— start of Data to process —

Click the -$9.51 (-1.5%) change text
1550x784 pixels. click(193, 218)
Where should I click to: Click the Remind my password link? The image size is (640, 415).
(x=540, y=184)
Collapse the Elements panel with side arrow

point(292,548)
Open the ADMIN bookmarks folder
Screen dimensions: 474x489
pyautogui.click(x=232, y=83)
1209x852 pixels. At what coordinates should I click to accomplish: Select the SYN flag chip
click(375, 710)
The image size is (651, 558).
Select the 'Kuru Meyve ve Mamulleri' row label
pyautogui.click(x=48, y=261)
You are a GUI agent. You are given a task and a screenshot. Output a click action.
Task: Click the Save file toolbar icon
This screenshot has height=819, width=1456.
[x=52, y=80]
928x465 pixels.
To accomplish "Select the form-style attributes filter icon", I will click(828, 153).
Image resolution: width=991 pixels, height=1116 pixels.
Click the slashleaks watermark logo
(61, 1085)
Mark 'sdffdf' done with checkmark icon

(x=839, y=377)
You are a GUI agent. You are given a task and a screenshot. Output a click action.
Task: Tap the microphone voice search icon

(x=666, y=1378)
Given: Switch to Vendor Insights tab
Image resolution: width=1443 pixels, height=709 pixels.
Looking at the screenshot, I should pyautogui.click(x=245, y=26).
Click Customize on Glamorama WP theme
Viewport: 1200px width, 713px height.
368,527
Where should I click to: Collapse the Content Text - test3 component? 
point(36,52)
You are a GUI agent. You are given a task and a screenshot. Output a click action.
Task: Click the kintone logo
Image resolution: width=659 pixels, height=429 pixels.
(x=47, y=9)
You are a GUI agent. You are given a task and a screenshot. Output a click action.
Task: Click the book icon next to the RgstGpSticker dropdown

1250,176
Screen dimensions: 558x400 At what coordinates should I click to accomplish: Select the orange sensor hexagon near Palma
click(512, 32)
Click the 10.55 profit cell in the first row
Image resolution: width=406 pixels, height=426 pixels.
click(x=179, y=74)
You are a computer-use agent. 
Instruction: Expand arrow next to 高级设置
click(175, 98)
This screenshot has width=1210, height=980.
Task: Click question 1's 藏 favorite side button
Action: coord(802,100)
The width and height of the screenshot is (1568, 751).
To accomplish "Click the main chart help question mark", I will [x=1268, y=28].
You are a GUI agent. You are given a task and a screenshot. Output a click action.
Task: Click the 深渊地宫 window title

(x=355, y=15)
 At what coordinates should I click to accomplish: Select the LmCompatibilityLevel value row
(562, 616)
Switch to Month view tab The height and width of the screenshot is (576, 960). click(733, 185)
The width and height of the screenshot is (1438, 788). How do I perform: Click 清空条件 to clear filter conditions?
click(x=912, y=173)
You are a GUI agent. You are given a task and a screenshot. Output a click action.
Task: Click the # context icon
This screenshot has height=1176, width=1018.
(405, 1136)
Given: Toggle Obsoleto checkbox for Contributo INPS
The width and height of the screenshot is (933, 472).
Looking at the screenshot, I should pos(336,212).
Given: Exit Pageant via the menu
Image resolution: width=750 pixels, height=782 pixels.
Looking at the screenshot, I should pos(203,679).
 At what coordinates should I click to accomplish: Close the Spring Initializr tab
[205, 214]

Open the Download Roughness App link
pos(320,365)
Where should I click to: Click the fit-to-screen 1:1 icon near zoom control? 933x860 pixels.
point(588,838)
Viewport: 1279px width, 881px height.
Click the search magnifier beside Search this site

— end of Data to process —

◆ **Task statement**
Can you write out the material word for word, starting at the line that contains "Given: Exit Pageant via the menu" and stopping at the end of the material?

◆ **Exercise answer**
Given: Exit Pageant via the menu
Image resolution: width=750 pixels, height=782 pixels.
Looking at the screenshot, I should pos(203,679).
 At what coordinates should I click to accomplish: Close the Spring Initializr tab
[205, 214]

Open the Download Roughness App link
pos(320,365)
Where should I click to: Click the fit-to-screen 1:1 icon near zoom control? 933x860 pixels.
point(588,838)
Viewport: 1279px width, 881px height.
Click the search magnifier beside Search this site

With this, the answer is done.